Genetic engineering tool generates antioxidant-rich purple rice

Researchers in China have developed a genetic engineering approach capable of delivering many genes at once and used it to make rice endosperm—seed tissue that provides nutrients to the developing plant embryo—produce high levels of antioxidant-boosting pigments called anthocyanins. The resulting purple endosperm rice holds potential for decreasing the risk of certain cancers, cardiovascular disease, diabetes, and other chronic disorders. The work appears June 27th in the journal Molecular Plant.

"We have developed a highly efficient, easy-to-use transgene stacking system called TransGene Stacking II that enables the assembly of a large number of genes in single vectors for plant transformation," says senior study author Yao-Guang Liu of the South China Agricultural University. "We envisage that this vector system will have many potential applications in this era of synthetic biology and metabolic engineering."

To date, genetic engineering approaches have been used to develop rice enriched in beta-carotene and folate, but not anthocyanins. Although these health-promoting compounds are naturally abundant in some black and red rice varieties, they are absent in polished rice grains because the husk, bran, and germ have been removed, leaving only the endosperm.

Previous attempts to engineer anthocyanin production in rice have failed because the underlying biosynthesis pathway is highly complex, and it has been difficult to efficiently transfer many genes into plants.

To address this challenge, Liu and his colleagues first set out to identify the genes required to engineer anthocyanin production in the rice endosperm. To do so, they analyzed sequences of anthocyanin pathway genes in different rice varieties and pinpointed the defective genes in japonica and indica subspecies that do not produce anthocyanins.

Based on this analysis, they developed a transgene stacking strategy for expressing eight anthocyanin pathway genes specifically in the endosperm of the japonica and indica rice varieties.
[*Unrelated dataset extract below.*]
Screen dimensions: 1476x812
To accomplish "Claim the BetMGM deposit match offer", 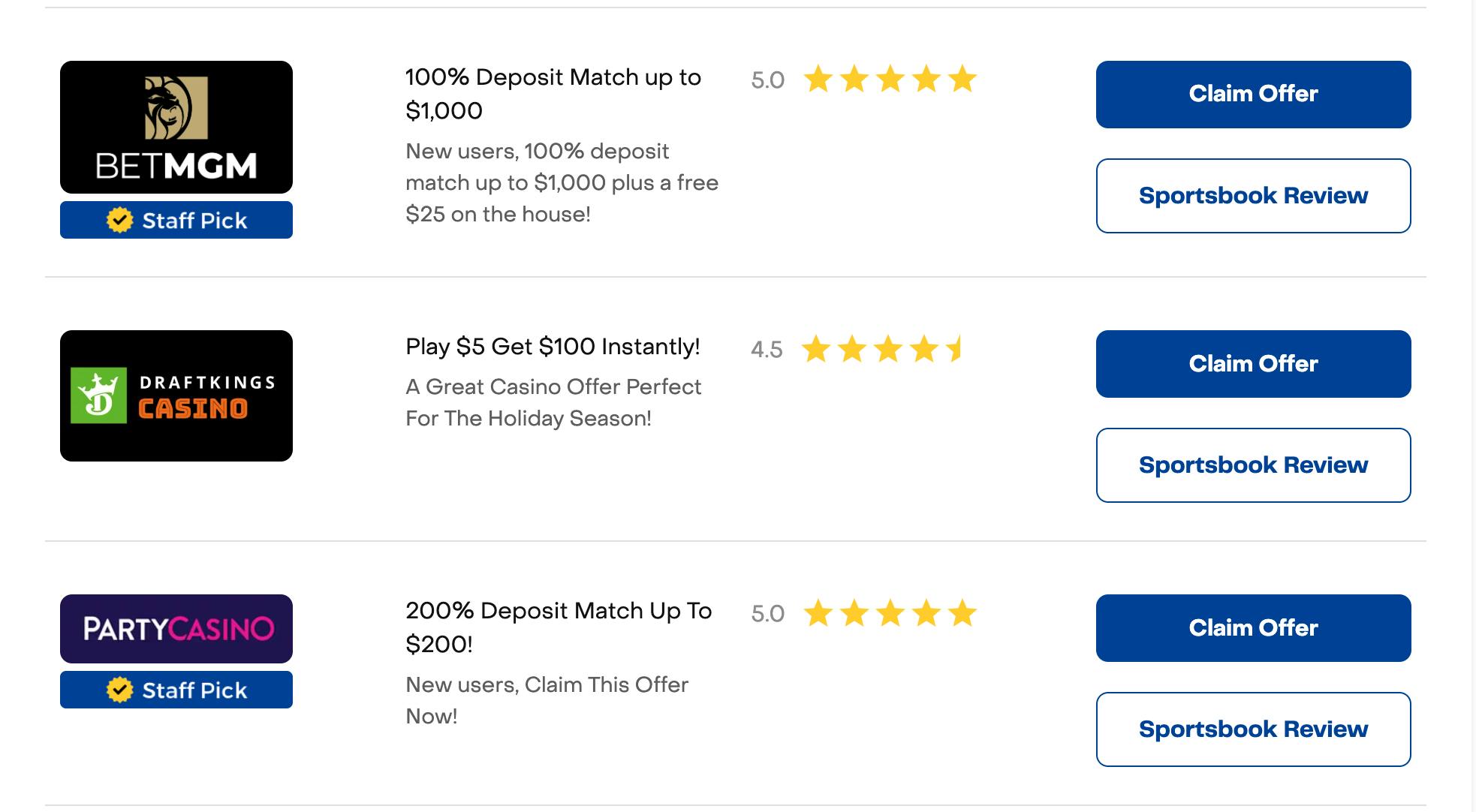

The resulting purple endosperm rice had high anthocyanin levels and antioxidant activity in the endosperm. "This is the first demonstration of engineering such a complex metabolic pathway in plants," Liu says.

In the future, this transgene stacking vector system could be used to develop plant bioreactors for the production of many other important nutrients and medicinal ingredients. For their own part, the researchers plan to evaluate the safety of purple endosperm rice as biofortified food, and they will also try to engineer the biosynthesis of anthocyanins in other crops to produce more purple endosperm cereals.

"Our research provides a high-efficiency vector system for stacking multiple genes for synthetic biology and makes it potentially feasible for engineering complex biosynthesis pathways in the endosperm of rice and other crop plants such as maize, wheat, and barley," Liu says.